Das dritte Gedicht entstand in einem kleinen Weiler, wo ich seit einigen Jahren lebe. Sieben Gehöfte, Häuser, verstreut. Sogar manche Leute aus den nächsten Dörfern wissen nicht, wo Isgazhofen liegt. Aber Samuel Schirmbeck, der Fernsehkorrespondent in Afrika! Einmal will er über seine Kindheit in Isgazhofen, das kaum jemand kennt, schreiben. Es müßte ein dickes Buch werden, denke ich.
Was bedeutet über-setzen? Ein Mensch sitzt in einem Boot, fährt andere Menschen von einem Flußufer zum anderen. Fährt hin, fährt her. Wie alle setzt er von einem Ufer zum anderen über. Scheinbar verläßt er als einziger - jedenfalls zeitweilig - das Boot nicht. Sind wir nicht alle Übersetzer? (Manche sagen, wir säßen alle im selben Boot. Wer glaubt das schon wirklich?) Jedesmal wenn ich von Reisen kommend bei Leutkirch die Autobahn verlasse, freue ich mich heimzukommen. Nach Isgazhofen, wohin ich durch einen anderen Weiler mit dem wunderschönen Namen Ewigkeit fahren muß. Nach Isgazhofen, das kaum jemand kennt und über das Samuel Schirmbeck, den ich nur einmal im Leben kurz gesprochen habe, vielleicht schreiben wird. Werde ich? Tabori lesend, George Tabori, Tábori György lesend: "Wie kann ein Mensch, besonders aber ein Kind, sein Leben leben und gleichzeitig eine Geschichte daraus machen?"

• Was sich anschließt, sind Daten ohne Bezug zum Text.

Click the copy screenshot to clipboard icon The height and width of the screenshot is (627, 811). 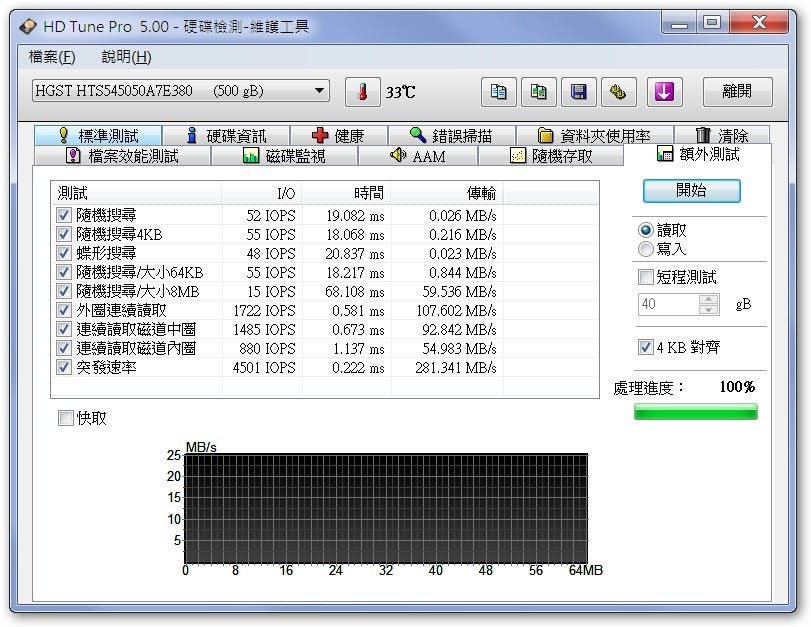[x=538, y=92]
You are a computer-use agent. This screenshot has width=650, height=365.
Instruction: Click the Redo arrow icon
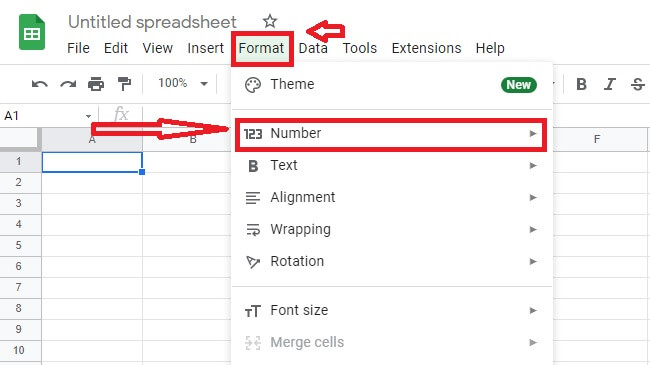68,84
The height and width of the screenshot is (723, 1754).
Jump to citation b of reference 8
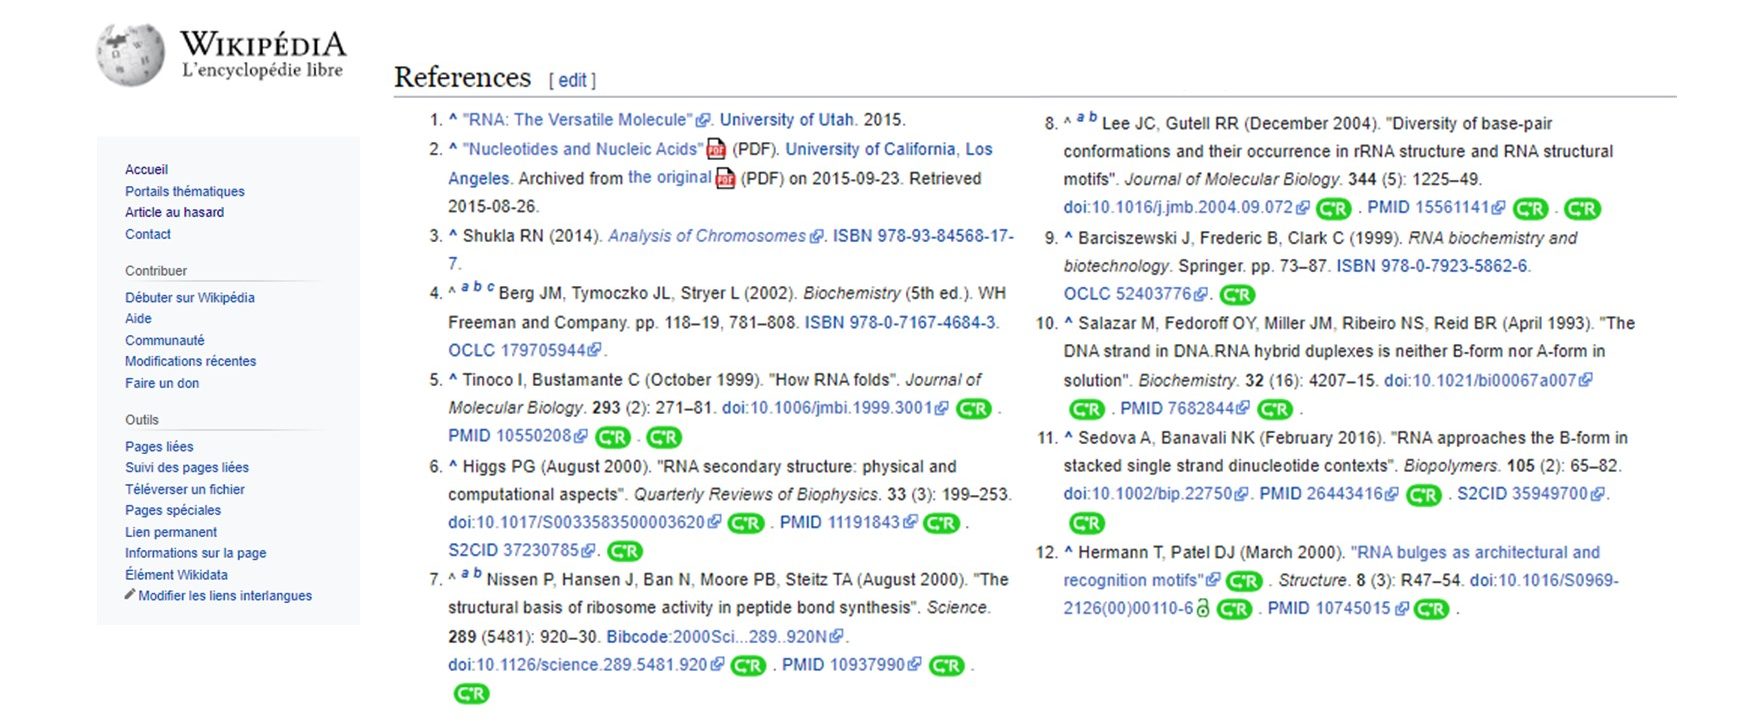coord(1093,118)
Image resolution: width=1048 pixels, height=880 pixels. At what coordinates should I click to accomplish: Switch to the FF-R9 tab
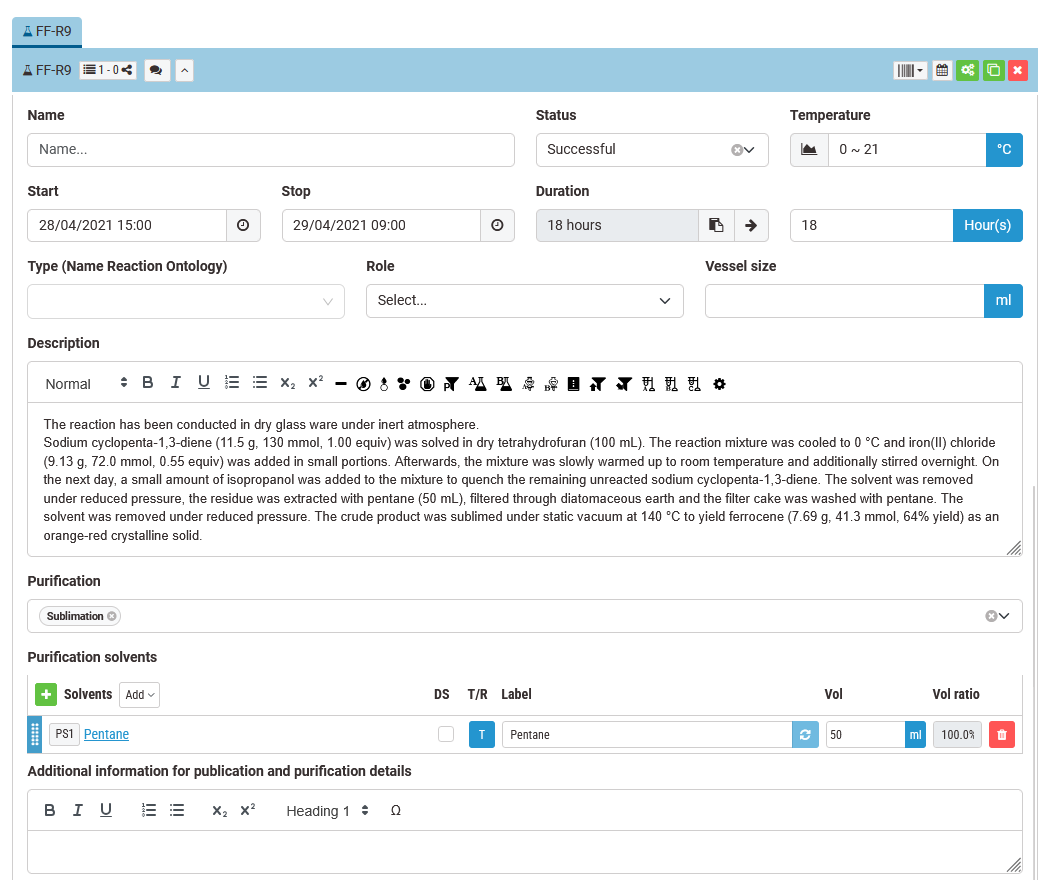(x=47, y=31)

Bald nach meinem 45. Geburtstag entstanden ein paar Zeilen:

wahnfried

hügel hoffend, berge klar
ach spottet zwischen fels und moos
sumpfdotter sprießen saftig groß
ins ungezählte jahr
neben scheuer umgestürzte himmelsleiter
rinderskelette verstreut im hof
kein schmaus mehr und kein schwof
nur helios führt den veitstanz weiter

Drei Gedichte von wie vielen? Ich zähle sie nicht. Habe vielleicht zwischendurch bessere gemacht. Veröffentlicht sind wenige. Schon gar nicht die aus Kinderjahren. Ich habe keine Ahnung von Quantität und Qualität. Ich habe keine Ahnung, ob meine Zeitgenossen, die Maßstäbe für Quantität und Qualität zu haben scheinen, meine Freude ermessen können, wenn ich von der Autobahn kommend durch Ewigkeit fahre. Ein bißchen über "Information als Negentropie" nachdenkend.
Wohin geht das Kind, während wir erwachsen? Wo bleibt es, während wir über Flüsse setzen, Länder wechseln und Kontinente? Sprachen und Heimaten. Während wir Worte wechseln, Klingen kreuzen. Während wir auf Kreuzzügen unterwegs sind. Während wir vernichten. Um uns. In uns. Wo bleibt das Kind?
Manchmal möchte ich gerne wieder ein ungarisches Gedicht schreiben. Es geht nicht mehr. Bei einer Lesung in Budapest, in Deutsch geschriebene Geschichten, auf deutsch vorgetragen natürlich - natürlich? -, sagte Professor István Szabó, ein ungarischer Germanist, daß er hinter manchem deutschen Satz sehr wohl die ungarische Herkunft der Worte spüre, höre. Ein Fährmann auch er.
Aber - - -
Isgazhofen im Allgäu kennt schließlich auch kaum jemand. Das ist wie mit Übersetzern. Mit dem Über-Setzen. Wer begreift schon die Brüche? Nur meine Brüche?
Ist nicht jeder von uns ein Übersetzer, der durch Ewigkeit fährt?
Manchmal möchte ich ein ungarisches Gedicht werden. Oder überhaupt ein Gedicht. Dann beginnt etwas zu schreiben, irgend etwas. Es wird selten ein Gedicht. Oft gar nichts. Eine Geschichte manchmal.
Ich lebe gerne, wo ich lebe. Hölderlin-Land? Walser-Land? Das Land, wo Milch und Honig fließen, und Auschwitz-Leugner per Gerichtsbeschluß salonfähig gemacht werden? Manchmal.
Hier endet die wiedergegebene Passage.